Technical information
- Licensing authority: FCC
- Facility ID: 976
- Class: A
- ERP: 3,000 watts
- HAAT: 91 meters (299 ft)
- Transmitter coordinates: 31°35′42.4″N 106°11′59.9″W﻿ / ﻿31.595111°N 106.199972°W

Links
- Public license information: Public file; LMS;

= KPAS =

Radio station in Fabens, Texas

KPAS (103.1 FM) was a radio station broadcasting a Christian radio music format. Licensed to Fabens, Texas, United States. The station was last owned by Algie A. Felder. It went on the air in 1979 as KLMF-FM, became KPAS in 1982, and ceased operations after losing its transmitter in a 2023 lightning strike.

==History==
The station was assigned the call letters KLMF-FM on July 30, 1979. On July 7, 1982, the station changed its call sign to KPAS.

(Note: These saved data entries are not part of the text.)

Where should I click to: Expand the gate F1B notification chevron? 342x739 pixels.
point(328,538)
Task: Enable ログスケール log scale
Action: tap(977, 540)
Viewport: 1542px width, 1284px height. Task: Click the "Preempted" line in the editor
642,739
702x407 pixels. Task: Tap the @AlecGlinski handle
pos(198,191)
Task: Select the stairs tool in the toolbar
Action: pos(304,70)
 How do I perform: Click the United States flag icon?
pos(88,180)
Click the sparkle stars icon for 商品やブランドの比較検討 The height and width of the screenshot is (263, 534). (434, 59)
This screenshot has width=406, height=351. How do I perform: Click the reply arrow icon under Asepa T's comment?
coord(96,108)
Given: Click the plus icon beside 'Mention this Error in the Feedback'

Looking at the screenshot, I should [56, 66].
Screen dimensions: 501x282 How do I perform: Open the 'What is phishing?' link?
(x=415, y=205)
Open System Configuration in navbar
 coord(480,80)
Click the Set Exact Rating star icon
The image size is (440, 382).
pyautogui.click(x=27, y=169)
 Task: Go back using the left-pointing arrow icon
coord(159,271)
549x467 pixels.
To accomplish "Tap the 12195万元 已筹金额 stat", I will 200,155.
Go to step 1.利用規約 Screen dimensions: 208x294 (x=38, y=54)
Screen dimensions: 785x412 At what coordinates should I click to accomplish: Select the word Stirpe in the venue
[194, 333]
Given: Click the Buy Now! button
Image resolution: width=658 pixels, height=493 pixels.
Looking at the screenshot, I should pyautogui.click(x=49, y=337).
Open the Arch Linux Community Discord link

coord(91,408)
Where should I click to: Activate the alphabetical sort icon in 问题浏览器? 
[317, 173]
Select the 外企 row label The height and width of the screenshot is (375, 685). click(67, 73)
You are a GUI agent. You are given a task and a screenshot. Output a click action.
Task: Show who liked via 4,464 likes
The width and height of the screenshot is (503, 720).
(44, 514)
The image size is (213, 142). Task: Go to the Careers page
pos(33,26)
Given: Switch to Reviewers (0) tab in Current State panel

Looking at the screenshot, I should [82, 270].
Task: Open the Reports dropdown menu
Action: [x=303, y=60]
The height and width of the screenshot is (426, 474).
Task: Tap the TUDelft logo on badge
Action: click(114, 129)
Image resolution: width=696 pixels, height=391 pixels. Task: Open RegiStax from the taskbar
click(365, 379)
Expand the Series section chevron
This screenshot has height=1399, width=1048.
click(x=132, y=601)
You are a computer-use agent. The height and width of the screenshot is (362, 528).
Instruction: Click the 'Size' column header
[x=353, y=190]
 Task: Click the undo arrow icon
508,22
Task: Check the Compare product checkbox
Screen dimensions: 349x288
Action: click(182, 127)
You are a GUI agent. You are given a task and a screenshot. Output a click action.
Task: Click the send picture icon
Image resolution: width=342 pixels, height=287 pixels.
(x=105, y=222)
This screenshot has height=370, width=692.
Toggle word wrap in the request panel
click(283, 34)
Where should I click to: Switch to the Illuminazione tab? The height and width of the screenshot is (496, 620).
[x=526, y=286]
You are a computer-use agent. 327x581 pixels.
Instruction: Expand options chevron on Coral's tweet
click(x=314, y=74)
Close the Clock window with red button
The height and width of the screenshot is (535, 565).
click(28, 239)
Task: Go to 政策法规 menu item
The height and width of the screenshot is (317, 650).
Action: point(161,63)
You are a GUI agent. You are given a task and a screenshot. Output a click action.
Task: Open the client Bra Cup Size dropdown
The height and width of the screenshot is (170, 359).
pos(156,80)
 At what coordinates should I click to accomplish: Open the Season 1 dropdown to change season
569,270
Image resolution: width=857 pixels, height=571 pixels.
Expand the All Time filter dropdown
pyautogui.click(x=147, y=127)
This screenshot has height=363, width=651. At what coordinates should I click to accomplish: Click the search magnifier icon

KPAS went silent in June 2023, after the station's transmitter was destroyed by a lightning strike. It never returned to the air; the Federal Communications Commission (FCC) canceled its license in November 2024.

==History of call letters==
The call letters KPAS previously belonged to an AM station in Banning, California, which began broadcasting November 9, 1949.

In September 1953, the FCC authorized assignment of the license of KPAS of Banning, California, from Byron-Wood Motors to Henry Chester Darwin, for $6,100.